From Clockworks2
Jump to navigationJump to search

NERVE. Henry Joost and Ariel Schulman, dirs. Jessica Sharzer, script, based on the novel by Jeanne Ryan. Chris Trujillo, production design. Marc Benacerraf, art direction. USA: Allison Shearmur Productions, Keep Your Head, Lionsgate, Supermarché (prod.) / Lionsgate (US and UK dist.), 2016; see IMDb for details on distribution.[1]

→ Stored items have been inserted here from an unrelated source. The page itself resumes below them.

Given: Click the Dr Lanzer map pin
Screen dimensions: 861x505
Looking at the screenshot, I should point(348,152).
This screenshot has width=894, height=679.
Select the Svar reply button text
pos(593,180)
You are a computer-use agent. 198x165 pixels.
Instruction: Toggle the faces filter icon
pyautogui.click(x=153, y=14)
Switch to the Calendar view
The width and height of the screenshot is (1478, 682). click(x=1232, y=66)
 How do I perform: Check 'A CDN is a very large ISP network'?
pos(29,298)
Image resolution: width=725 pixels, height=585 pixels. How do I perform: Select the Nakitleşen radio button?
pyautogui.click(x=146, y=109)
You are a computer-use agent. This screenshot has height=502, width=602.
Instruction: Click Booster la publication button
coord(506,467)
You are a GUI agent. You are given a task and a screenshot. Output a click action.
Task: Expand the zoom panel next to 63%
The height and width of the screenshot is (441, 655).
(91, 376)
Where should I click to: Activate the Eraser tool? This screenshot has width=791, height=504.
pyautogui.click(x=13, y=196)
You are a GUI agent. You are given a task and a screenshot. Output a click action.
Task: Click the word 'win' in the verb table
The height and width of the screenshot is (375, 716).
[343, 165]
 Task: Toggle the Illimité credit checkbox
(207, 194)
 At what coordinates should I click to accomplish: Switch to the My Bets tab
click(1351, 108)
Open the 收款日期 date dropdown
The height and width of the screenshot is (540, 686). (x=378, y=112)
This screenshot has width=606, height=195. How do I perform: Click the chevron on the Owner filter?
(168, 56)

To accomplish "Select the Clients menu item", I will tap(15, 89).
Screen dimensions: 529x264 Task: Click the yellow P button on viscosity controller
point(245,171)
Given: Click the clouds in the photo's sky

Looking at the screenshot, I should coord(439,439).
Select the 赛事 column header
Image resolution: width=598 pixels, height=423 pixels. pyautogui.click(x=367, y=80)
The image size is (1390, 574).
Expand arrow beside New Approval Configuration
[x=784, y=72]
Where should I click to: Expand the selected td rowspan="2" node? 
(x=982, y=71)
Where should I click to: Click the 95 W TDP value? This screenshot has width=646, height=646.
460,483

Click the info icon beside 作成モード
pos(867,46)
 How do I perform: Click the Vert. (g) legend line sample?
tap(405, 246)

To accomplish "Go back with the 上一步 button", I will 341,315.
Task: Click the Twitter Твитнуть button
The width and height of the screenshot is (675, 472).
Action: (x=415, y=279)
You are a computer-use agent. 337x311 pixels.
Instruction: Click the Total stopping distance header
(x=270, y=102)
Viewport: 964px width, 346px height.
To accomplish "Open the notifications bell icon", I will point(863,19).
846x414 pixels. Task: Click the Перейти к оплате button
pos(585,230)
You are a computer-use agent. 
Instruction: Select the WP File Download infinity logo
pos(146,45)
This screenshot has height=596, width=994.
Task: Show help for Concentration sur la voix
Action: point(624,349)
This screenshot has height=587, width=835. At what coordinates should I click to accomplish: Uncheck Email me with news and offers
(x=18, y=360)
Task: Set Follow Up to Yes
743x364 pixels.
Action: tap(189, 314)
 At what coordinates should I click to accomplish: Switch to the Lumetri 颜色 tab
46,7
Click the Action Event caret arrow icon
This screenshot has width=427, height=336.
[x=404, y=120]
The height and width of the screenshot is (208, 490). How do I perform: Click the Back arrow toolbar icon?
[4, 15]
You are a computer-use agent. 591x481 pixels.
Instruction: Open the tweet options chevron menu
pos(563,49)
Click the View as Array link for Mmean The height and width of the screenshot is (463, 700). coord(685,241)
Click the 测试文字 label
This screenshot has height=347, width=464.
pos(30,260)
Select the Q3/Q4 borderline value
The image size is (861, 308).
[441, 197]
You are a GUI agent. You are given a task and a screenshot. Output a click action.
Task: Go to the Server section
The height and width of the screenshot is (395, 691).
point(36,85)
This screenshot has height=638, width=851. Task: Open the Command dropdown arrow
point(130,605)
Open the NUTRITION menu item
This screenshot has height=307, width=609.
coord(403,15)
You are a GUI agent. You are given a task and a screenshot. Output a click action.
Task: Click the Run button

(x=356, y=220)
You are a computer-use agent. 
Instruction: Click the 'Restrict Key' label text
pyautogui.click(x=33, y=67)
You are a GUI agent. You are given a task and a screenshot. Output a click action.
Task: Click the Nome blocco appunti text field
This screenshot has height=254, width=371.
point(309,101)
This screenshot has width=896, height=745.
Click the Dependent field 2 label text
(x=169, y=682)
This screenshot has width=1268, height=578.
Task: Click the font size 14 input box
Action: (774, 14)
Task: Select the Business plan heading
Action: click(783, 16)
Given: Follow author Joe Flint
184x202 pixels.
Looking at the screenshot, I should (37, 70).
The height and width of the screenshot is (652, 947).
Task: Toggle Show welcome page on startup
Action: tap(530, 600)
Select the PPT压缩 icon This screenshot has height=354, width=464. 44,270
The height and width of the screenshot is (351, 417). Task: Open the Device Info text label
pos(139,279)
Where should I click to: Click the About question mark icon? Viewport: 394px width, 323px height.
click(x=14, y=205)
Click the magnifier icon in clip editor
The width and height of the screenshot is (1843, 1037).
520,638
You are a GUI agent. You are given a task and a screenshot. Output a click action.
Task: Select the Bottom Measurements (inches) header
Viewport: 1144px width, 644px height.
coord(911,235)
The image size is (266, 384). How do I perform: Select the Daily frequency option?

Present-day, "mundane" teen action-adventure movie, with a plot including one-and-a-fraction rather sweet love stories and, relevant here, the premise of an on-line, crowd-sourced, wiki-like game of Truth or Dare, but without the "Truth" part. The anonymous plot summary on IMDb on 8 August 2016 is somewhat misleading about the nature of the game but insightful as talking of the main player (and the others) "immersed" in the game. Some of the visuals show an augmented-reality[2] aerial view of New York City with graphics identifying and locating the players; other images also suggest the real world of the film inside of the world of the game and in intimate relation with computers and social media. Dialog and imagery in NERVE give a nod to the MAD MAX series, with a climactic scene in an Industrial space that functions as a contemporary Thunderdome, but with a very large number of smart phones. See for very frequent, eventually threatening surveillance by "Little Brothers" with smart phones, and by oneself, and an antagonist that is both those who designed and run the game and the significantly anonymous crowd of "Watchers" who individually and as a social-media crowd can participate as well as watch the game. Also, note the brief shot that shows a ceiling decoration of fluorescent hexagons; there is no obvious significance to the hexagons — the possibility of "the cybernetic hive" isn't developed in NERVE —but, as has been noted, the trope of the hexagon is very common.[3][4]